Top of The data

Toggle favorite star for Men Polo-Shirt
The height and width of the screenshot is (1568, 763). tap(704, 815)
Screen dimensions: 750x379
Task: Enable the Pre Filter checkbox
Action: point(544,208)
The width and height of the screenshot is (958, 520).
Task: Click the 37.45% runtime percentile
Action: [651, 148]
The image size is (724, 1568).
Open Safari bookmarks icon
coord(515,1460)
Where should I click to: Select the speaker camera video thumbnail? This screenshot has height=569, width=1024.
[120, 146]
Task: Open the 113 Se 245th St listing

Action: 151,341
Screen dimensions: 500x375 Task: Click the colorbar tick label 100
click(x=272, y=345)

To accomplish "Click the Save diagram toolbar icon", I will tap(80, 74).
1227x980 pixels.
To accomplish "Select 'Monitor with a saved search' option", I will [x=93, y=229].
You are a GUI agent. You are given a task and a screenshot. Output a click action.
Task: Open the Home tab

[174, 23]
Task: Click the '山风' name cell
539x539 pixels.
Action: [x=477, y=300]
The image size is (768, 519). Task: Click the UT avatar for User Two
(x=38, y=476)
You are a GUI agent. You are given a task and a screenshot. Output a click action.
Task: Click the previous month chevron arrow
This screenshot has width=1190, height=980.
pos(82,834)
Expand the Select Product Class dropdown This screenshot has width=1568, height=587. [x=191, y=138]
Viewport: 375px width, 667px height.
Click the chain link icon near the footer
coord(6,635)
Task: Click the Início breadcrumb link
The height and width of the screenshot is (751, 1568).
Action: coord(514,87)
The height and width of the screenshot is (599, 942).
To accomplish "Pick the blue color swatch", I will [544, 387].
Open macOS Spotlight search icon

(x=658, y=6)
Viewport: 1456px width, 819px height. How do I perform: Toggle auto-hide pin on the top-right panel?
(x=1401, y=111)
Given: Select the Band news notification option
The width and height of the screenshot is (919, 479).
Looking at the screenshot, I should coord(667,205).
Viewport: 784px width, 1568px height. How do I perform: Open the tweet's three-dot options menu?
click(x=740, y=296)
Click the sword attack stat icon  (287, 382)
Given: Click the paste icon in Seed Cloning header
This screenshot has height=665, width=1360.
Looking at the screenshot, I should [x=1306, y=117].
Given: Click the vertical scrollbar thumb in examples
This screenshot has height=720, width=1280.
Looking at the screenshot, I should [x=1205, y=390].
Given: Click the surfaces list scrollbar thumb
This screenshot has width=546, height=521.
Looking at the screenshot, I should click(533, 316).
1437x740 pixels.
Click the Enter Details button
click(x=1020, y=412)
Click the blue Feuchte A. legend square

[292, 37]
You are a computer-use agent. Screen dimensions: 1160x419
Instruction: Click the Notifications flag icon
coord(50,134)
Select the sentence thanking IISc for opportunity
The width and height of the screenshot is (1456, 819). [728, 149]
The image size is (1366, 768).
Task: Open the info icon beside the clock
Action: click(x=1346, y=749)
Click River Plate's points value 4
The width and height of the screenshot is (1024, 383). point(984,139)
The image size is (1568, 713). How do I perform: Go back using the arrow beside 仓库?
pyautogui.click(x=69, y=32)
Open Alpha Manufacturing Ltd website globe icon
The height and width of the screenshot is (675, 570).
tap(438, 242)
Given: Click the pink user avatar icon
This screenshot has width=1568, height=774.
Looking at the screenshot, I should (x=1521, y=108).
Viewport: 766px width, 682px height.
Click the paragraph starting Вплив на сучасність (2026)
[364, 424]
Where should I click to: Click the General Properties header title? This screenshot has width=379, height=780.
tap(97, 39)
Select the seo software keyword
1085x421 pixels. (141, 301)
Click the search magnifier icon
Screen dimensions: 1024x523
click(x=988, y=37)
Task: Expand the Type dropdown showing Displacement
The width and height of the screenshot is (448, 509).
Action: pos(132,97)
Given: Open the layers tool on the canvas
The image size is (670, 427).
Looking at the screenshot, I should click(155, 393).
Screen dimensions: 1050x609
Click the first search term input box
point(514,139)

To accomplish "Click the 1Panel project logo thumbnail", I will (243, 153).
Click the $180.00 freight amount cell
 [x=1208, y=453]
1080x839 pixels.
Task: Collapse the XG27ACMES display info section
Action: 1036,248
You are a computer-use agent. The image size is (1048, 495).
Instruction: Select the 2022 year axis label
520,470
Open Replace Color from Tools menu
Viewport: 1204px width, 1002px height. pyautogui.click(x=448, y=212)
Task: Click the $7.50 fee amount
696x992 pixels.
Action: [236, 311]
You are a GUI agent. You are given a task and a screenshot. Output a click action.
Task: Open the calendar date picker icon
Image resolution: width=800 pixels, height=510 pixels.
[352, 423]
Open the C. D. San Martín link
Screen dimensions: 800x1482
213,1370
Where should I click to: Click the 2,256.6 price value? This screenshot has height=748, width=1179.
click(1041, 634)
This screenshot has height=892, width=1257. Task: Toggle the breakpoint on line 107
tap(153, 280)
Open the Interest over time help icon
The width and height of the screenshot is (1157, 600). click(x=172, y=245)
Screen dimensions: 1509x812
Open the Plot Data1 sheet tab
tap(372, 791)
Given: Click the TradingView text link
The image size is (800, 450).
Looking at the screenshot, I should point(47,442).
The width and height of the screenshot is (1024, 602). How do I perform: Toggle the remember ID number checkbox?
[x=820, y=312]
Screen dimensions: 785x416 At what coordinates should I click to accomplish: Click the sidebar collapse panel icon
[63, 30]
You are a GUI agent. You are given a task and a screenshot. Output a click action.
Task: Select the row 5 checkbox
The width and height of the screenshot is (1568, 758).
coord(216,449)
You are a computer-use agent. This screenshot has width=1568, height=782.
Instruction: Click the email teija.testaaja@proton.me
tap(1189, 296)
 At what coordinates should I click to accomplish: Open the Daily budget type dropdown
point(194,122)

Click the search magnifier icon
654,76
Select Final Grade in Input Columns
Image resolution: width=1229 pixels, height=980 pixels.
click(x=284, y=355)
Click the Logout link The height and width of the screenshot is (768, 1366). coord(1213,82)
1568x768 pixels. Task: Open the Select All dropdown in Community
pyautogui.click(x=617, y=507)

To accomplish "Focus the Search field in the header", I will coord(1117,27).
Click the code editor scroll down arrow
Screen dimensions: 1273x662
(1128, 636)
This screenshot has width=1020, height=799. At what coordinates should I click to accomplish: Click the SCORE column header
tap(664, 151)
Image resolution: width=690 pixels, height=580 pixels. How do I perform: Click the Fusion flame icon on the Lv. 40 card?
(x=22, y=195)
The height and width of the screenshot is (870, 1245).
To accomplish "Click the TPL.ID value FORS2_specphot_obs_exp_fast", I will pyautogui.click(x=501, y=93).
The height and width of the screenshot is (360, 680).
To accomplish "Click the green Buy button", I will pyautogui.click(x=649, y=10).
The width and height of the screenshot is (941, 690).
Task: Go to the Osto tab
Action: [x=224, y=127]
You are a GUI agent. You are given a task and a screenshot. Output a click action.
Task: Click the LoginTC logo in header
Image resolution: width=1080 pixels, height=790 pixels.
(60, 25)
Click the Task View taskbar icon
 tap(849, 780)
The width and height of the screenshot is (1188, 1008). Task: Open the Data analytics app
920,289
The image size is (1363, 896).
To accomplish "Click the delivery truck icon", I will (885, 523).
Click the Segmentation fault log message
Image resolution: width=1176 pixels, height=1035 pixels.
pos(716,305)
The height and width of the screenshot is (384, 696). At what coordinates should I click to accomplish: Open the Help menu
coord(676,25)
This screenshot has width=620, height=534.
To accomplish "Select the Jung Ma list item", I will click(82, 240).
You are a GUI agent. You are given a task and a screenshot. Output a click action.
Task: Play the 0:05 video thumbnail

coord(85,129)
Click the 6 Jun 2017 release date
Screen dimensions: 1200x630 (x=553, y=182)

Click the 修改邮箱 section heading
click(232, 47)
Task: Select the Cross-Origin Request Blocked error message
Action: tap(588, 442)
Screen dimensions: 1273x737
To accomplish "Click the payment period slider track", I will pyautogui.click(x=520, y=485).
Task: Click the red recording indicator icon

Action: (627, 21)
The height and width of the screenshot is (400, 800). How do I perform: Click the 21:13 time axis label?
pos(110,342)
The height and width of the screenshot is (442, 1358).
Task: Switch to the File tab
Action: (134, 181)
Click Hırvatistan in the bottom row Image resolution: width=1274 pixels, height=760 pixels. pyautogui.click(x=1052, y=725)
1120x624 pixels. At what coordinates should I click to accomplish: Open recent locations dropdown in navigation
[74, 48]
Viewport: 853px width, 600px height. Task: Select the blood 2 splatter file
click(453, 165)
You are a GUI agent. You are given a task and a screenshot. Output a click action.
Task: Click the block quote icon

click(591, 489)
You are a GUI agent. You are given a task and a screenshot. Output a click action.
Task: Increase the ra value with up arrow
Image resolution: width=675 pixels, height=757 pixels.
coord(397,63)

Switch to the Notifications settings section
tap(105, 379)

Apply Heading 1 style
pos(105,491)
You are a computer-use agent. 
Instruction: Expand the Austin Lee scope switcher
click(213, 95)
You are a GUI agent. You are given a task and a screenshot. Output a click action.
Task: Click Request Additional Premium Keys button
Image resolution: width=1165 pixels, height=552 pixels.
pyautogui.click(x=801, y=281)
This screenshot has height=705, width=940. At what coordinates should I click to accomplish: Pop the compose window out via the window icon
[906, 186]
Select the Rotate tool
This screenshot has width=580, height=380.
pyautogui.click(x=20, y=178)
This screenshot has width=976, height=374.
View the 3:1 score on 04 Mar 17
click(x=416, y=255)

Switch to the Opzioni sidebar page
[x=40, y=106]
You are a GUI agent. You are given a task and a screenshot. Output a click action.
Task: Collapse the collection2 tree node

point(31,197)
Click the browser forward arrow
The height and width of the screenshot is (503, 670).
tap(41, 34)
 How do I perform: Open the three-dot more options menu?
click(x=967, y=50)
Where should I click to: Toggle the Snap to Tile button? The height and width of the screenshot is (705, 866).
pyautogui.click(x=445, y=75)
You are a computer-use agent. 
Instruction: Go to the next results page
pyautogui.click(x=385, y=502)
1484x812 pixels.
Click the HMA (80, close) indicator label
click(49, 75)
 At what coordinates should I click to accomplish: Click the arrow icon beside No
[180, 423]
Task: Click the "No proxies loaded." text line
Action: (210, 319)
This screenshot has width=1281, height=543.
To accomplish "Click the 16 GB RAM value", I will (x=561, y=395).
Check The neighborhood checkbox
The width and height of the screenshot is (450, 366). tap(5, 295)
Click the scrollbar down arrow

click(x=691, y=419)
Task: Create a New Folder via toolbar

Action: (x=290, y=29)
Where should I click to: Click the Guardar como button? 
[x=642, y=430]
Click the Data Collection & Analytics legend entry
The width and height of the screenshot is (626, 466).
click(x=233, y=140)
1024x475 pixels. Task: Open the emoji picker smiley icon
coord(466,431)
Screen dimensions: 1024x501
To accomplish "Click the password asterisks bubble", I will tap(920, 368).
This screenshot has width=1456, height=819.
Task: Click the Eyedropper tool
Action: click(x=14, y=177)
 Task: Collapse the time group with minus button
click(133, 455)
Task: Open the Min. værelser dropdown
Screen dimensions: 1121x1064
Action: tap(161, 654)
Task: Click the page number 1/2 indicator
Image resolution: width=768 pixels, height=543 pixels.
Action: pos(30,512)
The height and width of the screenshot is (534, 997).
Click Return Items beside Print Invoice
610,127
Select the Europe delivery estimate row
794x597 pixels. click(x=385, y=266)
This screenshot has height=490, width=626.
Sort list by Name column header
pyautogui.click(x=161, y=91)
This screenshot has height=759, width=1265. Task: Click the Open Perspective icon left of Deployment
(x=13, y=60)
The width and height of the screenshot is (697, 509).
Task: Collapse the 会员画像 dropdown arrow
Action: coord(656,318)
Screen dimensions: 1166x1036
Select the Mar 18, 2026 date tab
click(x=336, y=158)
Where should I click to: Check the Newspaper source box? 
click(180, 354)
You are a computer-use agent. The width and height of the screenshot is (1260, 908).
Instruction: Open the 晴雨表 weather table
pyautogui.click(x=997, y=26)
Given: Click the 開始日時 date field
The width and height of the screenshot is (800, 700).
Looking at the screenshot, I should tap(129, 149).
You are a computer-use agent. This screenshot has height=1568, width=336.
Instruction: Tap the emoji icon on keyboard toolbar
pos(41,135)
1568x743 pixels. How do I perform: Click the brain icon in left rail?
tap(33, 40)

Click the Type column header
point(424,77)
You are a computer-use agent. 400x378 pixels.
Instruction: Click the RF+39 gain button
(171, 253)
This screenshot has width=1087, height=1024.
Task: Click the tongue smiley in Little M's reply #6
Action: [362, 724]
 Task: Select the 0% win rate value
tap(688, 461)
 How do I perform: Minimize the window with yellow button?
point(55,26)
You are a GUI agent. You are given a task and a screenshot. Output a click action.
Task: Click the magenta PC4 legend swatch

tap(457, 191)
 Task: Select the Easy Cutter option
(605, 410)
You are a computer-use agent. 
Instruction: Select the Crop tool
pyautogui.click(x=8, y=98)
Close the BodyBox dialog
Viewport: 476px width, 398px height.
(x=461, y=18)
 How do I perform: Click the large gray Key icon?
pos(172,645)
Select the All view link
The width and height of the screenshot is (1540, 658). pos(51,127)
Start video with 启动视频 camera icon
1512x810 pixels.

Bottom of The data

Try it.
The reply should hold only the lines from the beginning of the listing above through the line with "1227x980 pixels.", each one written exactly as it appears.

Result of the exercise.
Toggle favorite star for Men Polo-Shirt
The height and width of the screenshot is (1568, 763). tap(704, 815)
Screen dimensions: 750x379
Task: Enable the Pre Filter checkbox
Action: point(544,208)
The width and height of the screenshot is (958, 520).
Task: Click the 37.45% runtime percentile
Action: [651, 148]
The image size is (724, 1568).
Open Safari bookmarks icon
coord(515,1460)
Where should I click to: Select the speaker camera video thumbnail? This screenshot has height=569, width=1024.
[120, 146]
Task: Open the 113 Se 245th St listing

Action: 151,341
Screen dimensions: 500x375 Task: Click the colorbar tick label 100
click(x=272, y=345)

To accomplish "Click the Save diagram toolbar icon", I will tap(80, 74).
1227x980 pixels.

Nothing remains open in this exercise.